What is Title Insurance?

Title is a bundle of rights in real property. Protecting purchasers and lenders against loss is accomplished by the issuance of a title insurance policy. Usually, during a purchase transaction the lender requests a policy (commonly referred to as the Lender’s Policy) while the buyers receive their own policy (commonly referred to as an Owner’s Policy).
When rights to real property are transferred, insurance is generally purchased to cover potential losses which could result from unforeseen defects in the title. For instance, a lien on the property that went undiscovered during the purchase transaction could pop up, years later, and result in losses for either the homeowner or the bank that financed the transaction. In the event of such a loss, the title insurer would cover the expenses in accordance with the terms of the policy.
Generally, lenders and owners carry separate policies. The Lender’s Policy insures the lender for the amount of the loan. The Owner’s Policy insures the purchaser for the purchase price.
Title Insurance Shields You from Risk
How is Title Insurance Different?

How is title insurance different than other types of insurance?

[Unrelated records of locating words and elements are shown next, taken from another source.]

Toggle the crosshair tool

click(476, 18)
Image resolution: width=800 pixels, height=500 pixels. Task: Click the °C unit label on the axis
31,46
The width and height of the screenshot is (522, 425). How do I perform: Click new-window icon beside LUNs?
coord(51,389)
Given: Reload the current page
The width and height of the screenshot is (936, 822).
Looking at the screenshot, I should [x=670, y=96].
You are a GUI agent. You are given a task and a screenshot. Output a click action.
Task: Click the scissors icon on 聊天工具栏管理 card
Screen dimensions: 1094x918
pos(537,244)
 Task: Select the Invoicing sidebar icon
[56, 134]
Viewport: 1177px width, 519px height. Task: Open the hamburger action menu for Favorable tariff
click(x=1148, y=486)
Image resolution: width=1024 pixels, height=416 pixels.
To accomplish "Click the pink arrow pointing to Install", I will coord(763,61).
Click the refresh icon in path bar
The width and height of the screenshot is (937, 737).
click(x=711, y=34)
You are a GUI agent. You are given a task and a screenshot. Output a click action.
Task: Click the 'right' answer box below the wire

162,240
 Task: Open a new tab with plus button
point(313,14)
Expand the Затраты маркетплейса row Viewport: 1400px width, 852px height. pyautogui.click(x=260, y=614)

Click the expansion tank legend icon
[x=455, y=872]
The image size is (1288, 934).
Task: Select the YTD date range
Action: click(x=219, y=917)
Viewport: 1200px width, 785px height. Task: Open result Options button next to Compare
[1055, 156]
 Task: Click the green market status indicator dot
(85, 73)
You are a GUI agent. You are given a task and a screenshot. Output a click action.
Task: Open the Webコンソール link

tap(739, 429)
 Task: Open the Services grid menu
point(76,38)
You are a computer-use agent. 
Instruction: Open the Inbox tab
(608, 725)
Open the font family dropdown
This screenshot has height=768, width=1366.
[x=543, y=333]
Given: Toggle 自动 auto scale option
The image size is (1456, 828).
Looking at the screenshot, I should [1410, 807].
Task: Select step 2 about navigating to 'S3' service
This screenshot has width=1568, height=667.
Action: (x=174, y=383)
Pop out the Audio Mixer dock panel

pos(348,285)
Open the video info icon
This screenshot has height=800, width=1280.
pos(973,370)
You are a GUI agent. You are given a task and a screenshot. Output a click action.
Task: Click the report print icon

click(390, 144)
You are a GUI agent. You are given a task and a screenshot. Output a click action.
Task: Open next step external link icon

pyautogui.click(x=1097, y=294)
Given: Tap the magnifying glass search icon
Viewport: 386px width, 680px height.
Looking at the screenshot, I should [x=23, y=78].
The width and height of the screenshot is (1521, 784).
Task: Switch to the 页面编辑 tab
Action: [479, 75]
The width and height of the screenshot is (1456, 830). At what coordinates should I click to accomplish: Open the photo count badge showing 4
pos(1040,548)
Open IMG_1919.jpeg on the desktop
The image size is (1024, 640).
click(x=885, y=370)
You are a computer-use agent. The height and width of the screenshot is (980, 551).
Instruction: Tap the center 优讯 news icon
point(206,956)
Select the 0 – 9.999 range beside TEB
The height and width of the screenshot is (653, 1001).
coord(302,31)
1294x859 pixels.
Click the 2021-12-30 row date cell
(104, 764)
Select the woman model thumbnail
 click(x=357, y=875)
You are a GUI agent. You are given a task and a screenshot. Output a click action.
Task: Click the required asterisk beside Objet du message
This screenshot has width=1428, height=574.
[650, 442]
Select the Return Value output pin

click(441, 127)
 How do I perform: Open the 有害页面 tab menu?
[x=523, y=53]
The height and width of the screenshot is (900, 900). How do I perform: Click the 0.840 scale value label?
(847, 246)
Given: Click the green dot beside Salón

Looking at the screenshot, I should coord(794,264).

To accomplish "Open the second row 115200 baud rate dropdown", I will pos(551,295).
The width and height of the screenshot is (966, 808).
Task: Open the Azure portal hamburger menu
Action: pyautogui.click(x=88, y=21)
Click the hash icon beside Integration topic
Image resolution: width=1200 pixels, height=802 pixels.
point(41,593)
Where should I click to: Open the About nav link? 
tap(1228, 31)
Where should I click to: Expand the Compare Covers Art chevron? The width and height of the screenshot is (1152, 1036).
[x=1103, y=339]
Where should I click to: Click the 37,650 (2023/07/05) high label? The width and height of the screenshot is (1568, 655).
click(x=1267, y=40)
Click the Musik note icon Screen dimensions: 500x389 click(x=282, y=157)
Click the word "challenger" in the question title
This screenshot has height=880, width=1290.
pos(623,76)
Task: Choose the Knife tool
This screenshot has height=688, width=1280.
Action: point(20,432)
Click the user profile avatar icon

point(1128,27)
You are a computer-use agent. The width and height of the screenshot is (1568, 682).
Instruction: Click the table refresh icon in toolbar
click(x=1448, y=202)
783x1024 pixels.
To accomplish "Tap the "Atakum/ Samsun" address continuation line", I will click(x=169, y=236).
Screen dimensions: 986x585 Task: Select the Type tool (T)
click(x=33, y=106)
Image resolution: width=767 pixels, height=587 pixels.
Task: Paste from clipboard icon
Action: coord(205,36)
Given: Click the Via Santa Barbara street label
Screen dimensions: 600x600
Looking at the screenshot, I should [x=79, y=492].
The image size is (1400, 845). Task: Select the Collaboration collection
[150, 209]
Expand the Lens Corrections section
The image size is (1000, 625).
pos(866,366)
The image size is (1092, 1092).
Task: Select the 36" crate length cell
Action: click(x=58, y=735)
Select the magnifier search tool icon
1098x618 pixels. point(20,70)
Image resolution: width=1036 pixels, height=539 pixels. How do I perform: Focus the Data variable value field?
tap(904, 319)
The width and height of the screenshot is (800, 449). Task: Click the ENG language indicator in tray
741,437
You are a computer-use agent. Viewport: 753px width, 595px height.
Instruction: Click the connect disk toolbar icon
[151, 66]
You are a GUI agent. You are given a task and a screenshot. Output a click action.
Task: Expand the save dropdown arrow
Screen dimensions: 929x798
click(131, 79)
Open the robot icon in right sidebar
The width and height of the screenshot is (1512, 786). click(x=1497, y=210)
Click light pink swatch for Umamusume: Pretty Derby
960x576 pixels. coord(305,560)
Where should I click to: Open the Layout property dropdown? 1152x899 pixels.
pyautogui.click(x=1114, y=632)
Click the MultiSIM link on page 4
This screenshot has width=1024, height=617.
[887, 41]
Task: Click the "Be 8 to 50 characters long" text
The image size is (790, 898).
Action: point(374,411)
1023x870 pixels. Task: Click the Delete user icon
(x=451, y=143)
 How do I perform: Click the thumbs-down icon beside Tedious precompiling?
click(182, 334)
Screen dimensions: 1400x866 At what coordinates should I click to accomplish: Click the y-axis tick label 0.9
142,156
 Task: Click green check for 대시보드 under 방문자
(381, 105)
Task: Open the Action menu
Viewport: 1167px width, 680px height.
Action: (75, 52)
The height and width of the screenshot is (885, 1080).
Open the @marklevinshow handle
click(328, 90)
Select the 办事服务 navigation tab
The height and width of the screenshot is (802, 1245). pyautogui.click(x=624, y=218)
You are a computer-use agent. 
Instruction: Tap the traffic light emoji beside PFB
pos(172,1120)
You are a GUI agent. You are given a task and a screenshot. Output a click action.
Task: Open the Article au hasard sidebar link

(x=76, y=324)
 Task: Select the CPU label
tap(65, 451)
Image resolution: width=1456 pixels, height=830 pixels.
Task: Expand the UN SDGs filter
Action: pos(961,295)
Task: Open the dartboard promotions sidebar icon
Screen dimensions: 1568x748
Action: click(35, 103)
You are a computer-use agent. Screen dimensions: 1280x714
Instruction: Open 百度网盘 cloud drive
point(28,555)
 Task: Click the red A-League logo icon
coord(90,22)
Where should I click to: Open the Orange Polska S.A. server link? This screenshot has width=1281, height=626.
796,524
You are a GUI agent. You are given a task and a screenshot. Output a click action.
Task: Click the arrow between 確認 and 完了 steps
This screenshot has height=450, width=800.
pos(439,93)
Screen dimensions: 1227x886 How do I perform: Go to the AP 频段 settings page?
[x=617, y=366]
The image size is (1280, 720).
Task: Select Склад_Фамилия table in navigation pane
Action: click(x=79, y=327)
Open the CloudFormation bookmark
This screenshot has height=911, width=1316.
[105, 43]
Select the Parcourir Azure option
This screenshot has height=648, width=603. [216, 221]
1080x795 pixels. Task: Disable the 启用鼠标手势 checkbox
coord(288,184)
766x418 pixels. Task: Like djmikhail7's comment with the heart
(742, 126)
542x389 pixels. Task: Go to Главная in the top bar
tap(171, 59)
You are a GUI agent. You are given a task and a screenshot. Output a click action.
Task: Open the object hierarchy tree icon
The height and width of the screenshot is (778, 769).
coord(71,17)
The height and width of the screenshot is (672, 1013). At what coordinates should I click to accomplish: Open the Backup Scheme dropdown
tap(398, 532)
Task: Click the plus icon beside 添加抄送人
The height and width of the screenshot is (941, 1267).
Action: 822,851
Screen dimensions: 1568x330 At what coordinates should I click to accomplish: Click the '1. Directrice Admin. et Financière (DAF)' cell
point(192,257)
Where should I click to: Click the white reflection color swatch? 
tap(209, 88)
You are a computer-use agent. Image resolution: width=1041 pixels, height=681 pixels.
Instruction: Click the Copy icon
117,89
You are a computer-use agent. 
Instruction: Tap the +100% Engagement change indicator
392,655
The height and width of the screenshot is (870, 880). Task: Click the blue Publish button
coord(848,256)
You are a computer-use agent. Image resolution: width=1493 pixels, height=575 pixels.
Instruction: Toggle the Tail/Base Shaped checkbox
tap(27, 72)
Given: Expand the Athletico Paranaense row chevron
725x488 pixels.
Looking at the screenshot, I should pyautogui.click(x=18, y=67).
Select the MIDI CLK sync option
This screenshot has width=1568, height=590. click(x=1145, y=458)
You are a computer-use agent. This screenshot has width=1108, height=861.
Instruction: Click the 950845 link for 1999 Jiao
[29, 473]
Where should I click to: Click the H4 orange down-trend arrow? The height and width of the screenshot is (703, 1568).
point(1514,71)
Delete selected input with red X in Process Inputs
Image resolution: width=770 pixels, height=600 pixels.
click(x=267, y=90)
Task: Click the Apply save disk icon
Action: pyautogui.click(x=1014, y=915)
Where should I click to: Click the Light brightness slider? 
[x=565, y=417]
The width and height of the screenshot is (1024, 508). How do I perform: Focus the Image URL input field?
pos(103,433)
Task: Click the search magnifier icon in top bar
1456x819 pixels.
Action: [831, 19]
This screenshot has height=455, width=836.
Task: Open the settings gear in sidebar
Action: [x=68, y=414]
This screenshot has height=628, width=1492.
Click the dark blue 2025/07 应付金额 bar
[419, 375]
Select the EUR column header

Unlike other types of insurance policies, such as homeowner’s insurance which are designed to cover expenses incurred from unforeseen future events, such as accidents or natural disasters, title insurance covers future losses caused by events that occurred in the past.
Title insurers perform an extensive search and examination of public records to determine whether there are any adverse claims (title defects) attached to the subject property. Said defects/claims are either eliminated prior to the issuance of a title policy or their existence is excepted from coverage. Your policy is issued after the closing of your new home, for a one time nominal fee, and is good for as long as you own the property.
What's involved in a title search?

What’s involved in a title search?

A title search is actually made up of three separate searches:
  • Chain of Title – History of the ownership of the subject property
  • Tax Search – The tax search reveals the status of taxes and assessments
  • Judgment and Name Search – Identifies judgments and liens against the owners and purchasers
Once the three searches have been completed, the file is reviewed by an examiner who determines:
  • Does the seller have the legal right to transfer title to the property?
  • Are there current or past-due taxes or assessments that must be paid, prior to title transfer?
  • Are there any liens or other unpaid settlements against the owners or the property that must be paid?
Rights established by judgment decrees, unpaid federal income taxes and mechanic liens all may be prior claims on the property, ahead of the buyer’s or lender’s rights. The title search should discover any title defects that are of public record, thus allowing the title company to work with the sellers to resolve them, prior to closing.
Title Insurance, a Wise Decision

In Summary

Once the searches have been completed, and known defects resolved, the title company issues a policy stating the conditions under which it will insure title. Most undiscovered defects are covered by the insurance policy.